2) Each VM will need 2 NICs.  When VCL was originally written, that was part 
of the setup.  We'd like to move away from requiring 2 NICs, but we haven't 
fully gotten it coded out.  One NIC is used for VCL to manage the VM, the 
other is used for users to connect to it.  The ESXi hosts themselves would 
only need one NIC, but you would need two vswitches on them so that the VMs 
can still have 2 NICs.  You don't actually have to have public IPs for the 
user connection side.  You can set up one or more NAT hosts that have public 
IPs.  Then, the VMs themselves can be on an internal network and then users 
connect through the NAT hosts.  Once the NAT hosts are set up, VCL will manage 
the port forwarding through them to the reserved VMs.

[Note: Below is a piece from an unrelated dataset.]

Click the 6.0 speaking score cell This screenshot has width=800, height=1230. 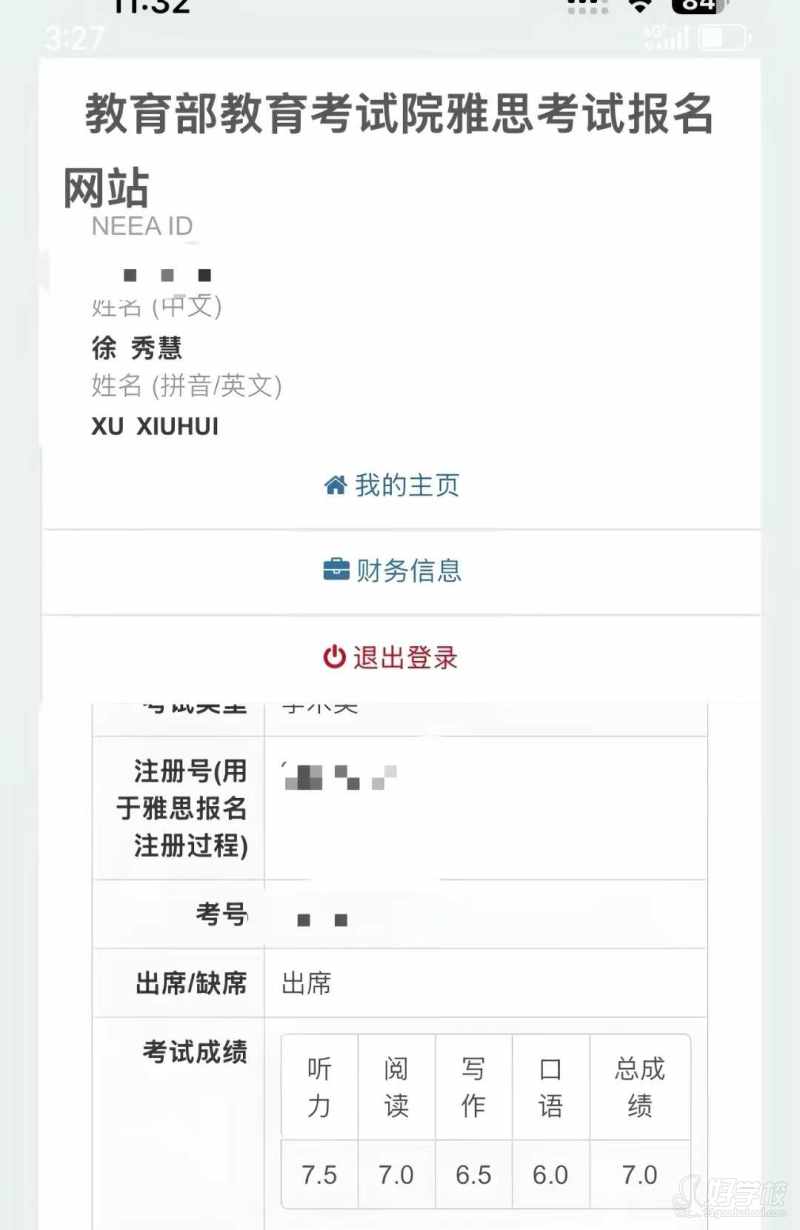coord(551,1174)
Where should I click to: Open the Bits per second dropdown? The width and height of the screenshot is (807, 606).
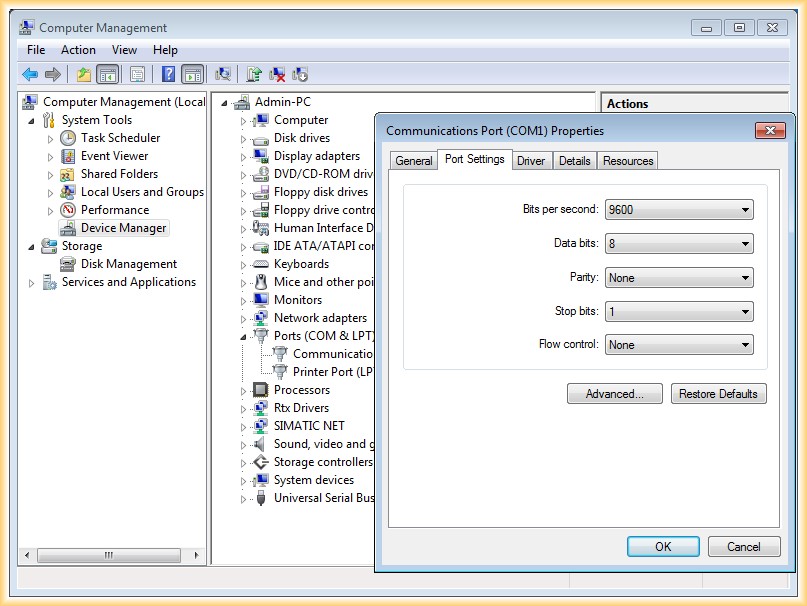coord(679,210)
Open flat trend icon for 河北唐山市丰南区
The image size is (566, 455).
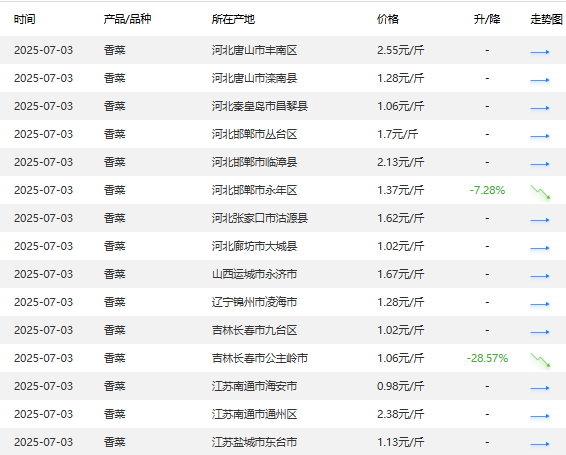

There are 3 software components to the VCL infrastructure - the web portal, 
the backend processing daemon (vcld), and a mysql/mariadb database.  These can 
all be run on the same system or on different systems.  If you run the web 
portal on its own system that you put in a DMZ, it would need access to the 
database, and the management node system running vcld would need to be able to 
access the web portal for a few API calls.  If you run all 3 components on the 
same system in a DMZ, vcld would need ssh access to the ESXi hosts and to the 
VMs on them.

3) Your web portal system could be your NAT host which would allow you to only 
have one public IP.  User connections would all be tunneled through that one 
host.

Here is a simple configuration that could work for you using only one ESXi 
host.  Create 3 vswitches on the host, I'll call them Control, Connection, and 
DMZ.  Create 1 VM on it that will be your management node on which all 3 
components of VCL will be installed.  That VM will have 3 NICs, one on each 
vswitch.  Configure the ESXi host so that vcld on the management node can ssh 
to it.  Configure VCL to deploy VMs on the host, each having 2 NICs, one on 
Control, and one on Connection.  Set up httpd on the management node to listen 
on the NIC on the DMZ vswitch, which would have a public IP address.  
Configure VCL to use the maangement node as the NAT host.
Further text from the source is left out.